When you take your cat to your vet and see his or her smiling face (even if it’s just on a screen or behind a mask right now,) as he or she cares for your cat, the last thing you probably think about is that this kind and compassionate person is at a higher than normal risk of suicide. The sad reality is that suicide in the veterinary profession has been a growing concern for quite some time.
A crisis that few people know of or understand
In 2019, the CDC released the first study to ever examine mortality rates among veterinarians in America. The study analyzed more than 11,000 veterinarian deaths that took place between 1979 and 2015. The results painted a grim picture. Nearly 400 veterinarians died by suicide during the time period. The study also found that female vets are up to 3.5 times more likely to commit suicide than members of the general population. Additional research found that 1 in 6 veterinarians have considered suicide.
The profession attracts intelligent, driven people who, above all else, want to help and treat animals. Nobody becomes a veterinarian to get rich. The average veterinary student graduates with $140,000 or more in debt, about 1 in 5 leave school with more than $200,000 in debt. Veterinary salaries start at about $65,000 a year and are not keeping pace with rising tuition rates.
A veterinary clinic is a high stress work environment. Most clients who bring their sick pets to the clinic are stressed, and sometimes, the clinic staff ends up being the target of pent up frustration. There are few opportunities to take breaks when you deal with life or death every day. Most veterinarians have trouble finding work life balance. They tend to be passionate individuals who put the well being of their patients ahead of their own. Compassion fatigue is a common problem in the profession.

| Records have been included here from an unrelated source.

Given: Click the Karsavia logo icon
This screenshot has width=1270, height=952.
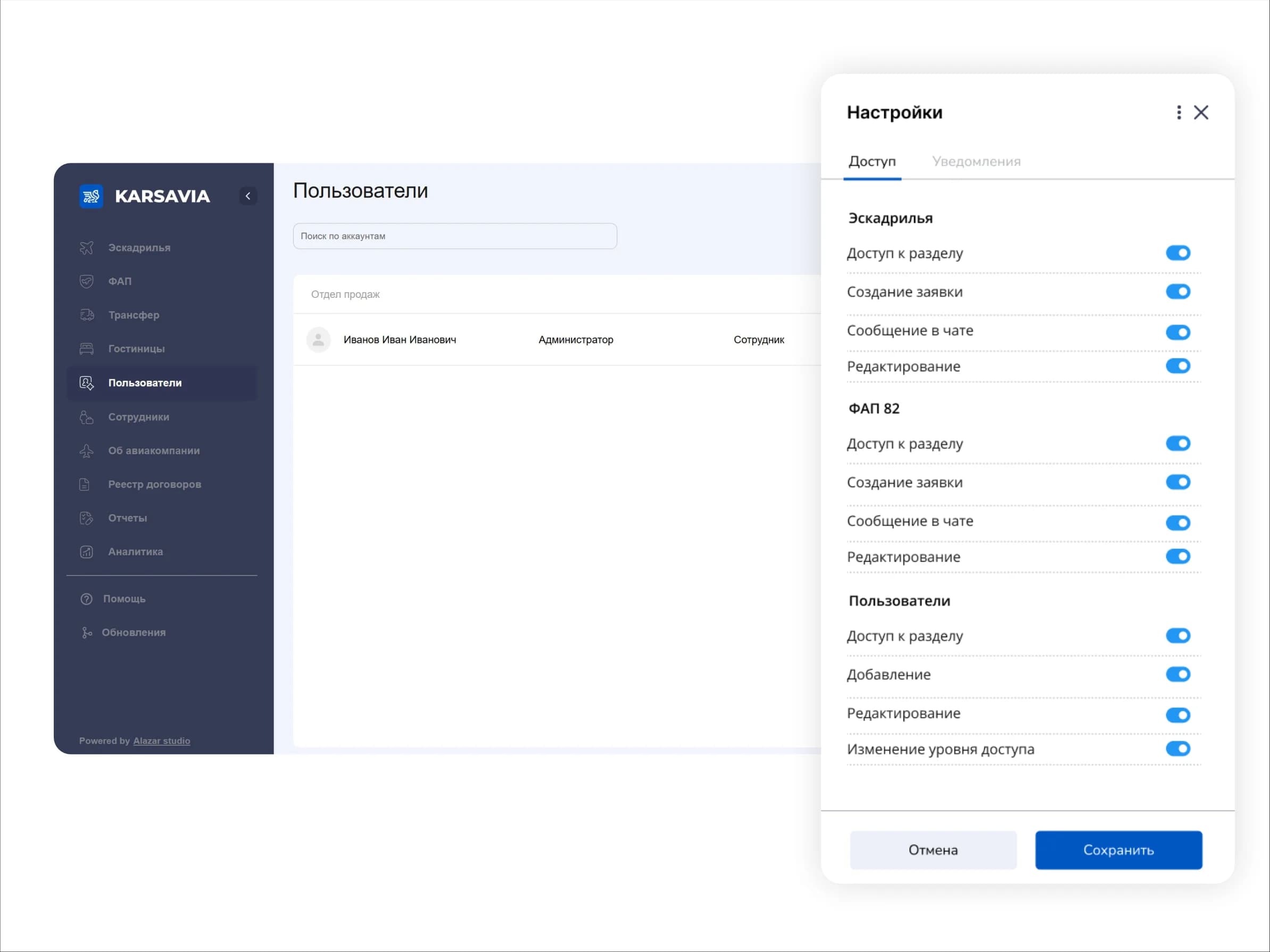Looking at the screenshot, I should 90,196.
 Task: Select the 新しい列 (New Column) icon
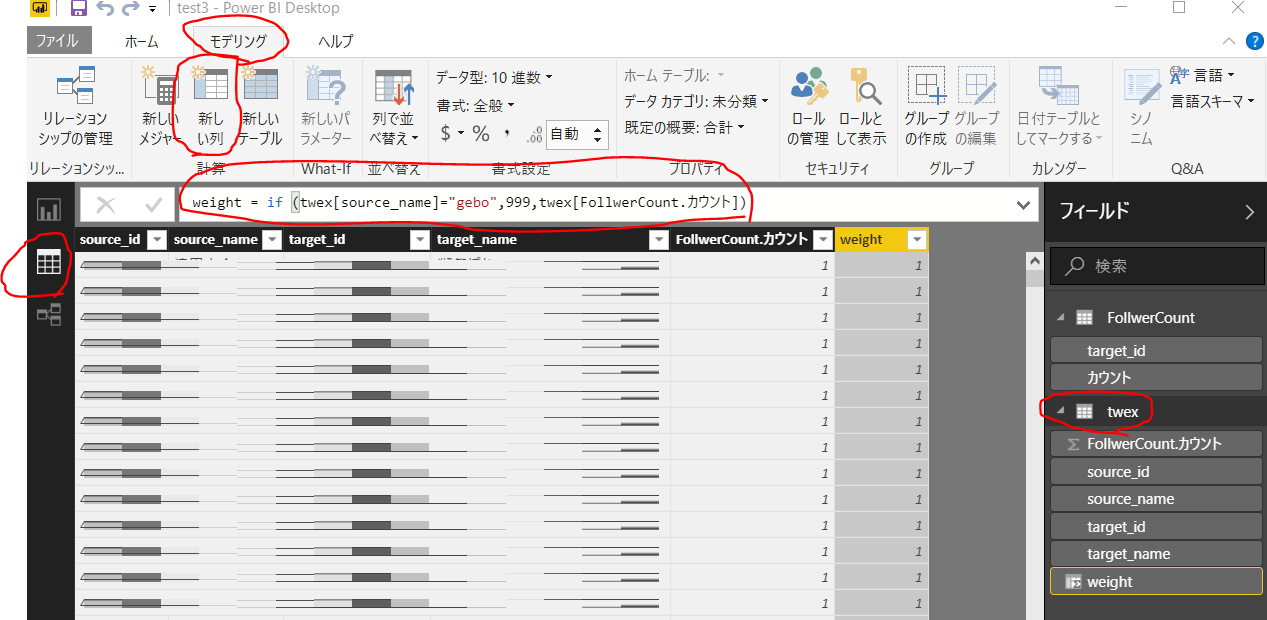209,104
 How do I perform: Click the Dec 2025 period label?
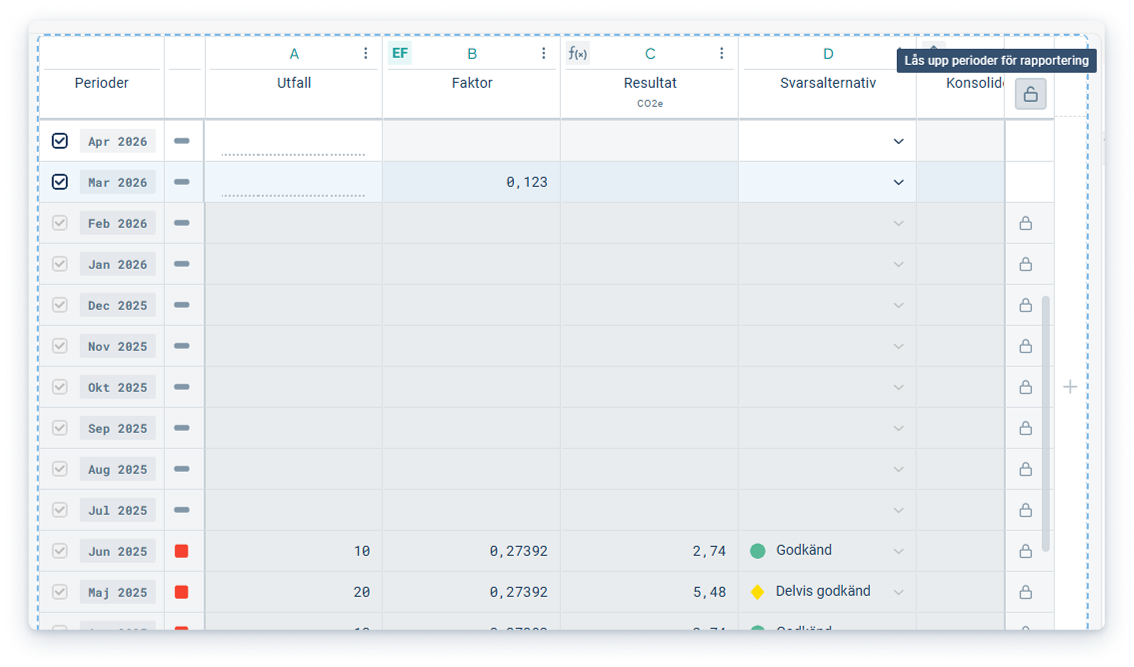117,306
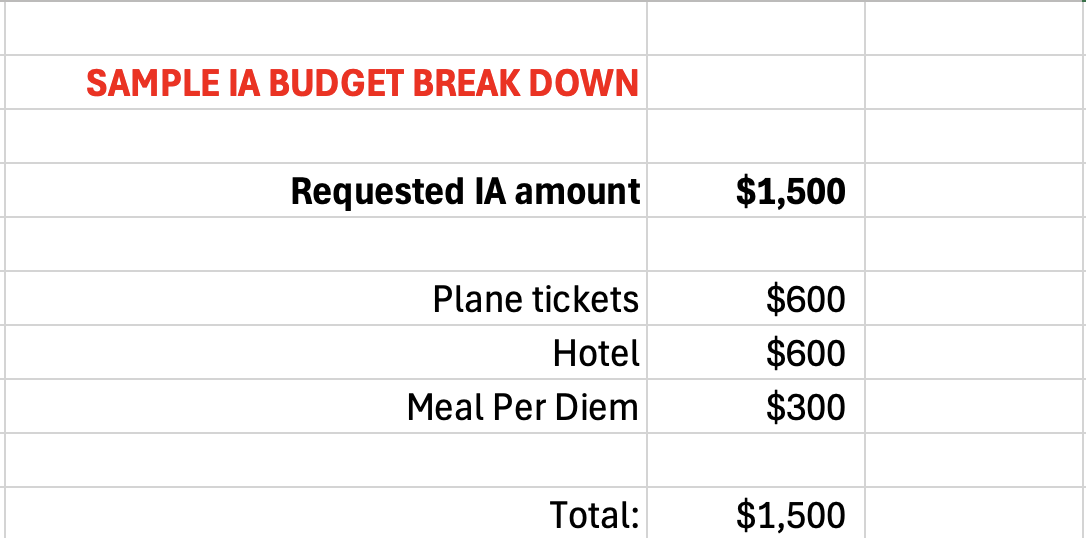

Add to that that on any given day, veterinarians are faced with death. This is a significant difference compared to physicians. Unless a physician is working in an ER setting or a specialty like oncology, patient death tends to not be an almost daily occurrence. Unlike physicians, veterinarians often find themselves having to euthanize an animal with a treatable injury or illness because the caregiver either can’t afford or doesn’t want to pursue treatment. Add to that the routine access to euthanasia drugs combined with the knowledge of how to administer a quick and painless death, and it becomes clear how suicide can seem like a viable solution to burnout.
Not One More Vet
Not One More Vet is a non-profit organization that started out as a private facebook group created by CEO Dr. Nicole McArthur after world-renowned veterinarian Dr. Sophia Yin took her own life. Her 2014 death shook the veterinary community and brought the longstanding problem out of the shadows.
Not One More Vet’s mission is to provide support to every single veterinary professional so that the world doesn’t lose one more. They provide online peer support as well as education.
The site offers a comprehensive set of resources, including suicide hotlines, and most importantly, an online community for veterinarians and support staff.